Novel Intelligent Optimization Algorithm Based Fractional Order Adaptive Proportional Integral Derivative Controller for Linear Time Invariant based Biological Systems

In recent times, the intelligent biological control system in biomedical engineering has been utilized in various applications such as prosthesis control, drug delivery control, blood glucose control, and heart rate regulation. Moreover, the pancreas, gene regulatory network (GRN), and protein are the main sources in the human body system. However, the parameter regulations of these systems are crucial, because the conventional control methods lack the finest performance, provoking a lot of errors. With an advanced control method, the parameters of the biological system can regulate as per the level to avoid serious conditions. Therefore, in this research, a novel self-constructing intelligent emperor penguin (SIEP) algorithm based fractional-order adaptive proportional integral derivative (FAPID) controller is proposed to regulate the parameters of the system. Here, the FAPID controller gain parameters are effectively tuned by the SIEP algorithm. This proposed SIEP-FAPID controller regulates the constraints of linear time-invariant (LTI) based biological systems such as the pancreas, GRN, and protein formation as per the required level. Moreover, the stability of the controller is studied using the discrete Lyapunov stability analysis function.
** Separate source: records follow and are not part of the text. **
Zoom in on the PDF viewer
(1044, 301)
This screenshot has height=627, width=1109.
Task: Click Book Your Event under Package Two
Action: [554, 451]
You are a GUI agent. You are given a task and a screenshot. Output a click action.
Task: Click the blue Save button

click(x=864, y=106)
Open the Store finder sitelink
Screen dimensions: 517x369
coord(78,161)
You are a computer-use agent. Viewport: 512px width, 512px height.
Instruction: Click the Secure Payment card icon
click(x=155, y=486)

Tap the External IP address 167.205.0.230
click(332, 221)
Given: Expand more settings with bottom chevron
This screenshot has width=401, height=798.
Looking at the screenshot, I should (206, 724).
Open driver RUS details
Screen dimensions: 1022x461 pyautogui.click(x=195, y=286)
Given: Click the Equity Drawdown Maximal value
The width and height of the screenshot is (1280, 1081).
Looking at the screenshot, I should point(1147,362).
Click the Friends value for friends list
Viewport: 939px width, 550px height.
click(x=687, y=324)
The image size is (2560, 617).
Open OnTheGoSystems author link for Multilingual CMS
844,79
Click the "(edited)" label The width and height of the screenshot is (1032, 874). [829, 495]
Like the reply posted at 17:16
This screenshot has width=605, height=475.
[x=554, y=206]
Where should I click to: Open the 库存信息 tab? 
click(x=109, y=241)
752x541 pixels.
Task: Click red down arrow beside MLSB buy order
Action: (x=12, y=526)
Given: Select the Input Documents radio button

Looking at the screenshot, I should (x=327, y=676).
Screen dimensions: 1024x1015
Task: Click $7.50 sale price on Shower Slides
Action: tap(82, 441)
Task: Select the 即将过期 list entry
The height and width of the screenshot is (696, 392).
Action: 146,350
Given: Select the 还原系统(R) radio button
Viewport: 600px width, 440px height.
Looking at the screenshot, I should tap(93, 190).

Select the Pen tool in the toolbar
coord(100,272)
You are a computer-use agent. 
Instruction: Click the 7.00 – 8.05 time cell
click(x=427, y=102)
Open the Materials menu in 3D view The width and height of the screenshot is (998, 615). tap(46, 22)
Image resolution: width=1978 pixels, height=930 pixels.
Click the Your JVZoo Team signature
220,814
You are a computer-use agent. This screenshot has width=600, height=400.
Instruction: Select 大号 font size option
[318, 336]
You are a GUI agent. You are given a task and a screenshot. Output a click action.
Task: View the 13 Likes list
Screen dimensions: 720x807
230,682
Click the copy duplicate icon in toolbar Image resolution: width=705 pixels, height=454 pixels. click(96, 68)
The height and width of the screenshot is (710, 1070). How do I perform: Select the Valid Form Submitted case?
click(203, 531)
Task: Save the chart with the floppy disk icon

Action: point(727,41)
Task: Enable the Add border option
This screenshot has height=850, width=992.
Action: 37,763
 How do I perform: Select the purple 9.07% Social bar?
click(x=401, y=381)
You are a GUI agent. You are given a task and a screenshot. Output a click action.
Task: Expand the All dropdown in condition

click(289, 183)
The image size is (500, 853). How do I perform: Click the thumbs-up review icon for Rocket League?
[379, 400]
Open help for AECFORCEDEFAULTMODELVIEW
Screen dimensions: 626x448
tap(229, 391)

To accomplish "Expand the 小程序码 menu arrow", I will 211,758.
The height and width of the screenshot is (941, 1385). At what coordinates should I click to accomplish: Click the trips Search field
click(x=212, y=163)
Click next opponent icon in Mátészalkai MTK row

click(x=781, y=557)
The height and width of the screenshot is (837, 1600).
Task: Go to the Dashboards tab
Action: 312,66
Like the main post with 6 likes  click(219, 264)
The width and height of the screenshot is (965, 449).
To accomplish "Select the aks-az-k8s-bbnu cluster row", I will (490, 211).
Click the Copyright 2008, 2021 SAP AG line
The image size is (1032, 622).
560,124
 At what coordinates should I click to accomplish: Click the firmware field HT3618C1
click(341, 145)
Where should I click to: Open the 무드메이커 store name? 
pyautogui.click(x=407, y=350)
The quality of the control function has been improved using this proposed approach thus the finest gain and reduced error percentage was obtained. Furthermore, the proposed simulation outcomes are compared with various conventional control approaches which are validated for proving the enhanced controller function under external disturbances. The comparison shows that the proposed SIEP algorithm in the FAPID controller has attained 0.1% less error while comparing with the existing controllers.